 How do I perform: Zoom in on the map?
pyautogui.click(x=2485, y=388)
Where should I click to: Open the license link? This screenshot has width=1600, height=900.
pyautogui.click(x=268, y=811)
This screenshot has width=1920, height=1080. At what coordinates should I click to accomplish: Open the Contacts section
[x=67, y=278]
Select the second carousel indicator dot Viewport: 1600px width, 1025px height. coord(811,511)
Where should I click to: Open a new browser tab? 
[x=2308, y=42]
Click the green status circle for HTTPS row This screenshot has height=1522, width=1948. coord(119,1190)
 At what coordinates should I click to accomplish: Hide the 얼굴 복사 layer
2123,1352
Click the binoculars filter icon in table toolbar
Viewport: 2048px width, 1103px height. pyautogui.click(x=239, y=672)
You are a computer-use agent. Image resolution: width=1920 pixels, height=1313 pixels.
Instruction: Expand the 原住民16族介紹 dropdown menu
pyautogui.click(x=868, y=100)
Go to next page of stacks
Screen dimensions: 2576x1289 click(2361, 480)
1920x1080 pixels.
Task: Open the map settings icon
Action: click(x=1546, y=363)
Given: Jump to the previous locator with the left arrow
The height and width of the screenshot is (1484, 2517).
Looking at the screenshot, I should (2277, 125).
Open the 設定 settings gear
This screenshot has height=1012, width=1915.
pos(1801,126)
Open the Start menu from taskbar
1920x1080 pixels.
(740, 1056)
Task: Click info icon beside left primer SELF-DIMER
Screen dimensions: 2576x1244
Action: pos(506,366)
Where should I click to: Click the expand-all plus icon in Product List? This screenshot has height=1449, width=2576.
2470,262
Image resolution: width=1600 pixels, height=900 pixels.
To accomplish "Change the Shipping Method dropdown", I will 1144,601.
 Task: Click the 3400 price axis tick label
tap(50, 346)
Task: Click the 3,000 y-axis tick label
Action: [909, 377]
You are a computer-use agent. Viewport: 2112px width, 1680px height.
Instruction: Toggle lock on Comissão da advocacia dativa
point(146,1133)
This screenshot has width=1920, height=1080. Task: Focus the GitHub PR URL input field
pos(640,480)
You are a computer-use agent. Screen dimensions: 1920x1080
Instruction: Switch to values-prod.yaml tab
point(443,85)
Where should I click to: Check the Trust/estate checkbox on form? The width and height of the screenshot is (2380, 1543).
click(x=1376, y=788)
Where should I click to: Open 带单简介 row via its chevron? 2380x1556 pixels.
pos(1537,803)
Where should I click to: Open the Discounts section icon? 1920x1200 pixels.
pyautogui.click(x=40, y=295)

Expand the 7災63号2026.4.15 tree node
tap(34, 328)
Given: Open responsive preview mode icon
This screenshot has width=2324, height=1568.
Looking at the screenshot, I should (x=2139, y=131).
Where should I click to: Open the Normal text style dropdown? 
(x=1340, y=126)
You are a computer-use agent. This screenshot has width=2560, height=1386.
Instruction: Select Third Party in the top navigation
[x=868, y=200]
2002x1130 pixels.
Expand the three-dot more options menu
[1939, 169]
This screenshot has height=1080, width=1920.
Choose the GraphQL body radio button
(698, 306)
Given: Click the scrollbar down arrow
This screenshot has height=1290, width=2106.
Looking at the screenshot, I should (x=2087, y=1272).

The task:
All the entries are to be reproduced verbatim.

Exercise response:
 How do I perform: Zoom in on the map?
pyautogui.click(x=2485, y=388)
Where should I click to: Open the license link? This screenshot has width=1600, height=900.
pyautogui.click(x=268, y=811)
This screenshot has width=1920, height=1080. At what coordinates should I click to accomplish: Open the Contacts section
[x=67, y=278]
Select the second carousel indicator dot Viewport: 1600px width, 1025px height. coord(811,511)
Where should I click to: Open a new browser tab? 
[x=2308, y=42]
Click the green status circle for HTTPS row This screenshot has height=1522, width=1948. coord(119,1190)
 At what coordinates should I click to accomplish: Hide the 얼굴 복사 layer
2123,1352
Click the binoculars filter icon in table toolbar
Viewport: 2048px width, 1103px height. pyautogui.click(x=239, y=672)
You are a computer-use agent. Image resolution: width=1920 pixels, height=1313 pixels.
Instruction: Expand the 原住民16族介紹 dropdown menu
pyautogui.click(x=868, y=100)
Go to next page of stacks
Screen dimensions: 2576x1289 click(2361, 480)
1920x1080 pixels.
Task: Open the map settings icon
Action: click(x=1546, y=363)
Given: Jump to the previous locator with the left arrow
The height and width of the screenshot is (1484, 2517).
Looking at the screenshot, I should (2277, 125).
Open the 設定 settings gear
This screenshot has height=1012, width=1915.
pos(1801,126)
Open the Start menu from taskbar
1920x1080 pixels.
(740, 1056)
Task: Click info icon beside left primer SELF-DIMER
Screen dimensions: 2576x1244
Action: pos(506,366)
Where should I click to: Click the expand-all plus icon in Product List? This screenshot has height=1449, width=2576.
2470,262
Image resolution: width=1600 pixels, height=900 pixels.
To accomplish "Change the Shipping Method dropdown", I will 1144,601.
 Task: Click the 3400 price axis tick label
tap(50, 346)
Task: Click the 3,000 y-axis tick label
Action: [909, 377]
You are a computer-use agent. Viewport: 2112px width, 1680px height.
Instruction: Toggle lock on Comissão da advocacia dativa
point(146,1133)
This screenshot has width=1920, height=1080. Task: Focus the GitHub PR URL input field
pos(640,480)
You are a computer-use agent. Screen dimensions: 1920x1080
Instruction: Switch to values-prod.yaml tab
point(443,85)
Where should I click to: Check the Trust/estate checkbox on form? The width and height of the screenshot is (2380, 1543).
click(x=1376, y=788)
Where should I click to: Open 带单简介 row via its chevron? 2380x1556 pixels.
pos(1537,803)
Where should I click to: Open the Discounts section icon? 1920x1200 pixels.
pyautogui.click(x=40, y=295)

Expand the 7災63号2026.4.15 tree node
tap(34, 328)
Given: Open responsive preview mode icon
This screenshot has width=2324, height=1568.
Looking at the screenshot, I should (x=2139, y=131).
Where should I click to: Open the Normal text style dropdown? 
(x=1340, y=126)
You are a computer-use agent. This screenshot has width=2560, height=1386.
Instruction: Select Third Party in the top navigation
[x=868, y=200]
2002x1130 pixels.
Expand the three-dot more options menu
[1939, 169]
This screenshot has height=1080, width=1920.
Choose the GraphQL body radio button
(698, 306)
Given: Click the scrollbar down arrow
This screenshot has height=1290, width=2106.
Looking at the screenshot, I should (x=2087, y=1272).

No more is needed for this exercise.